Throughout the Jubilee/ Olympic season, the British Library have been running an exhibition called ‘Writing Britain’, charting the relationship of British literature and its landscape. The other day I went to have a look.

On first impressions, it seemed a little flat. It is certainly a reading exhibit and showed little of the fun and visual flair of the free ‘Imaginary World’s’ exhibit a little while ago. However, when you start going around and reading and looking at the objects displayed that you really realise how many treasures are in one room. I was absorbed for nearly four hours.

The exhibition was arranged in five themed areas with cases of books and manuscripts in each one. The themes were, the countryside; industrial towns, moors and wastelands, suburbia, London and waterways. I most enjoyed the London section (which thrilled me with having John Stow’s survey of London and John Gay’s Trivia in the same case - books I have aways placed together on my shelves). 

To be honest, I found the the overall focus a little flimsy. There is little about London that is exemplified in descriptions worrying about the unnatural tastes of Hyde, but the description of London crime was used as an excuse to show a manuscript of that book. The description next to it included the very interesting snippet that it was the third manuscript of ‘Jekyll and Hyde’ as Stevenson’s wife had thrown the others away, worried about what the story was doing to her husband.

Indeed, the most interesting part of the exhibit was comparing all the different manuscripts to each other. Whether Ishiguro writing ‘v good’ next to some of his own writing or Oscar Wilde scoring parts out and squeezing elements in to perfect a joke in ‘Importance of Being Earnest’, the manuscripts showed such interesting differences in writing process.

Fanny Burney and Anne Bronte shared a careful hand with no mistakes, whereas JG Ballard and Blake scrawled in big messy loops. There was De Maurier’s careful notes for Rebecca and Galsworthy's’s plans of Soame Forsyte's house in the Forsyte Saga. There were the several drafts for ‘The Buddha of Suburbia’ and a number Greene's attempts at ‘The Piper at the Gates of Dawn’ chapter in ‘Wind in the Willows’. 

JK Rowling’s manuscript for ‘Harry Potter and the Philosopher’s Stone’ show her to be a product of a computer age, with a main draft with lots of crossings out and another page with paragraphs to be inserted. It also shows that she makes little heart shaped doodles as she writes, which I found to be very endearing. There were plenty more, including Dickens and lots of poets, especially romantic ones, as would be expected in an exhibition on place.

It made me think, as young writers will be more used to the computer then the pen, seeing these sorts of working drafts will be more of a rarity as the changes will be invisible or on computer files.
I for instance sometimes write ahead of myself, go back and catch up, using the momentum to get through the piece.
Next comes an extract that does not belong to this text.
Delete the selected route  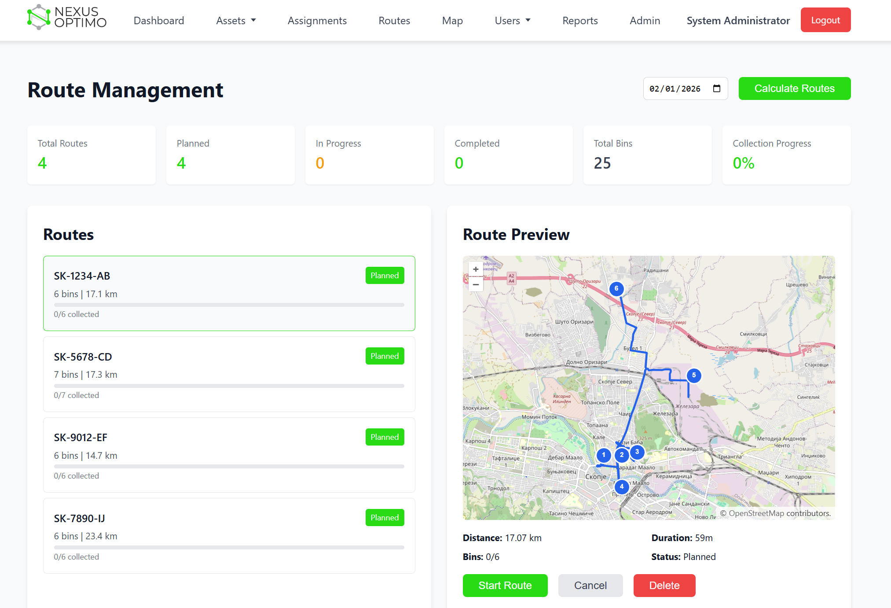[x=664, y=586]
It may be able to spot this in my writing, but each typescript looks clean, clear from the scratches it took to get there.
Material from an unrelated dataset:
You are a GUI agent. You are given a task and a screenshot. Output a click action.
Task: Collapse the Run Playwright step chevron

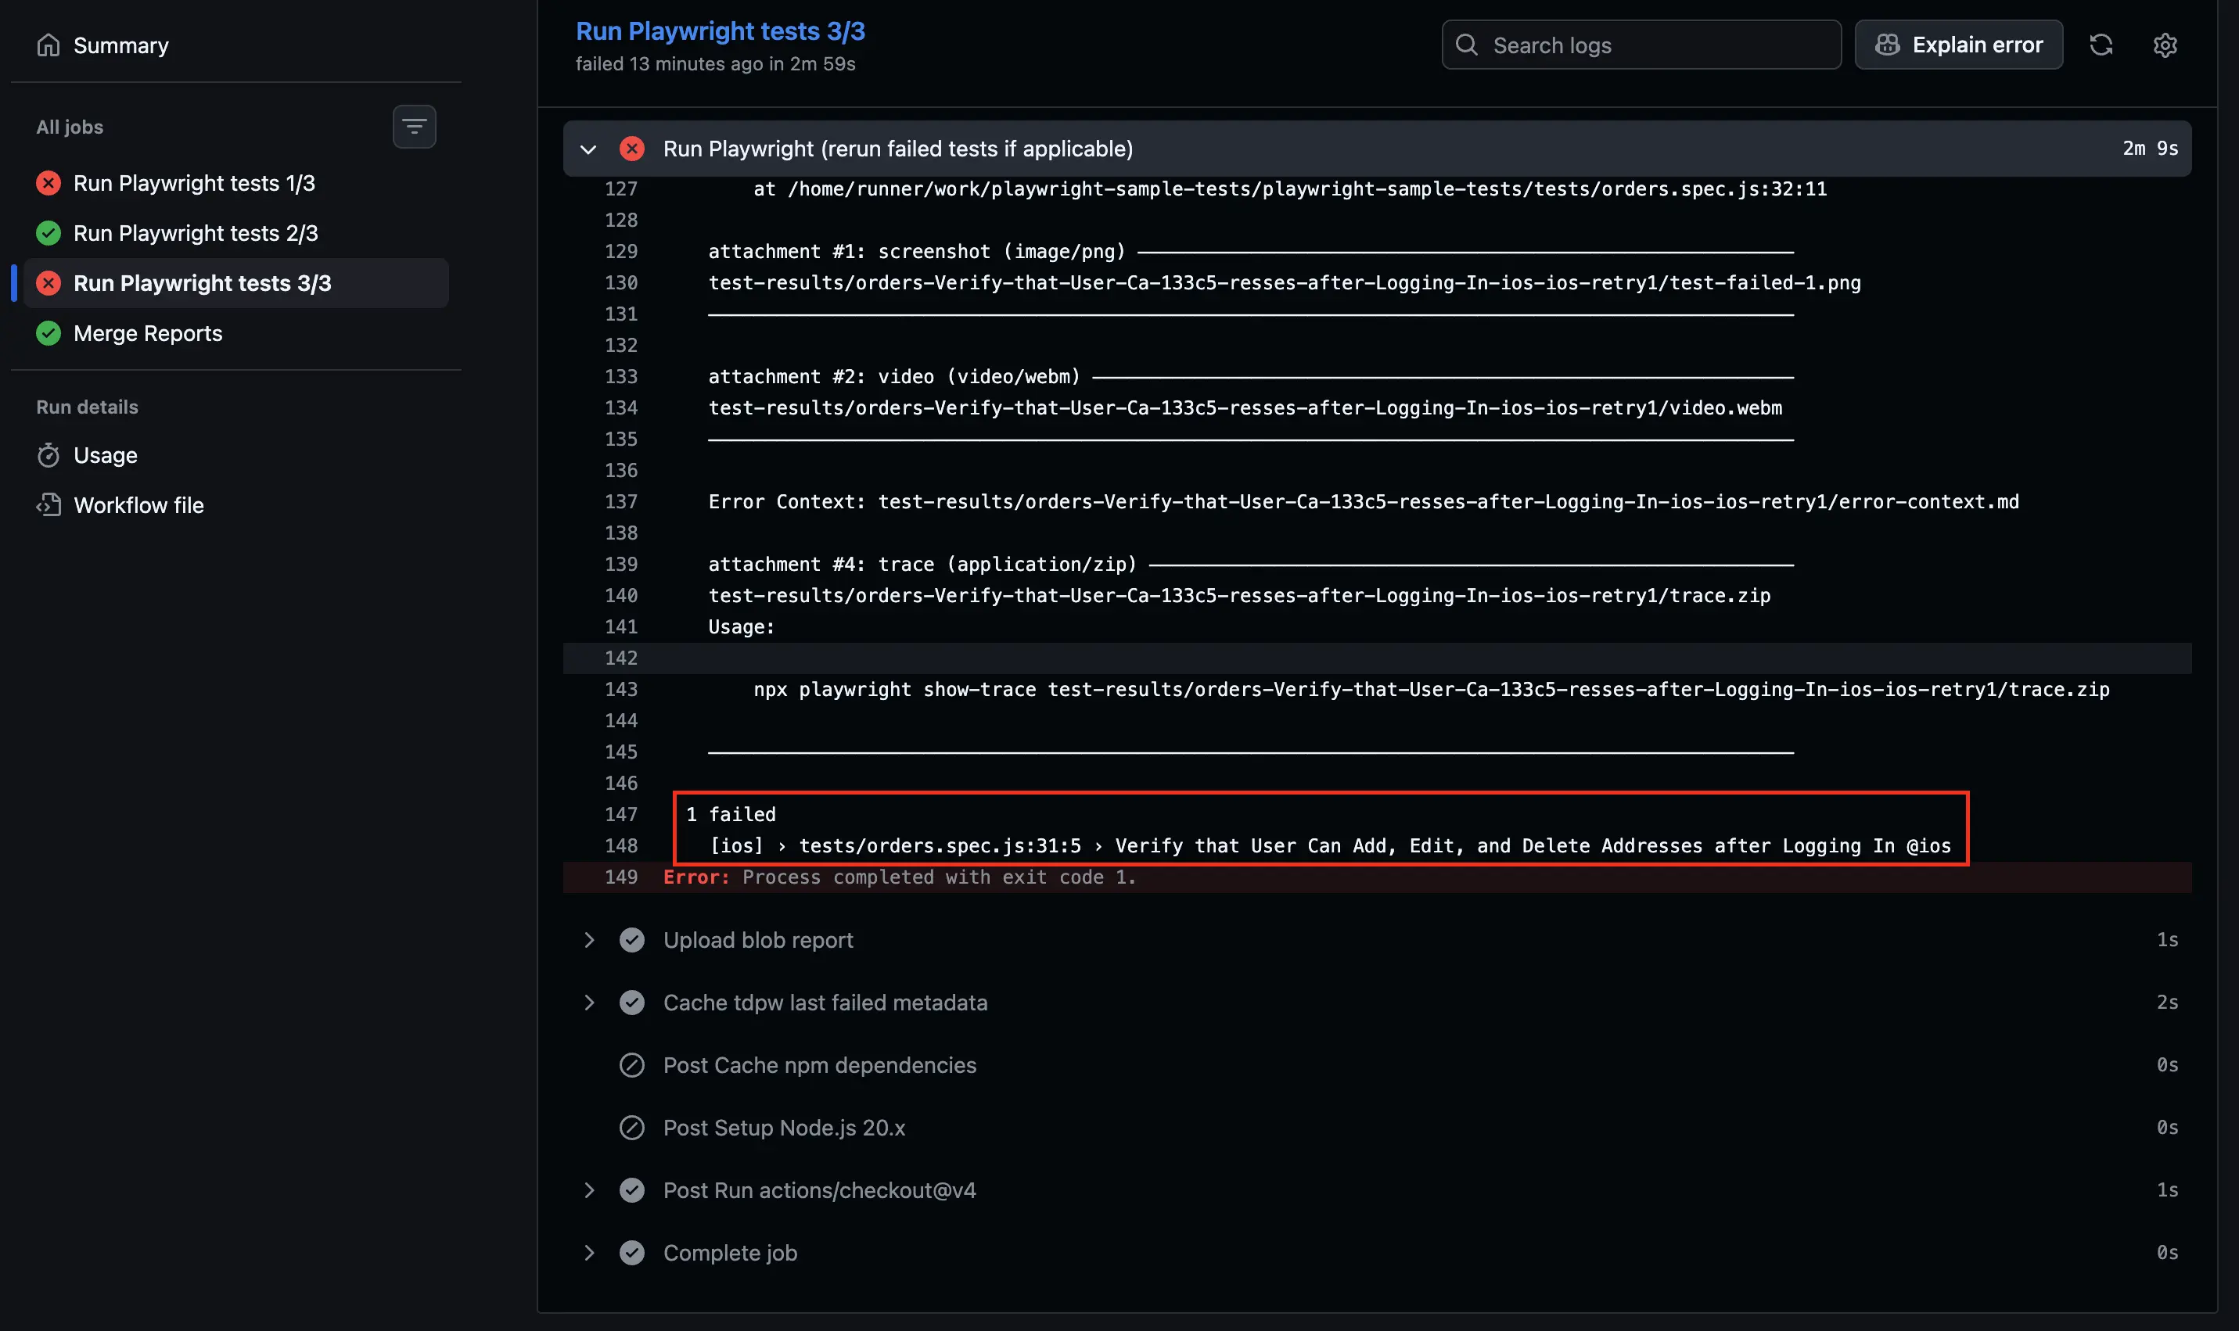(588, 149)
The exhibition also had other treasures, a 600 year old copy of the ‘Canterbury Tales’, an early chapbook about Robin Hood as well as early copies of Piers Ploughman, Gerald of Wales’ description of Ireland and Monmouth’s history of Kings. There were first edition copies of Goldsmith, Grey and Fanny Burney as well as John Lennon’s hand-scrawled lyrics for ‘in My life’. All of which had a sad git like me giddy with excitement.

As for the theme though, it seems obvious that a writer talks about place. The main theme of the novel I am working at now is how an author engages with their time and place, while the last one had strong links to parts of London (and a few scenes in Horsham, Sheffield and Coventry). The point of the exhibition either seems to be too subtle for me to have grasped or too simple to waste much though on. 

What I would really love the British Library to do is to create an exhibition about writing process, comparing manuscripts, pictures, draft notes and interviews to create a good hard look at how writers write. Maybe I should drop a line and ask them.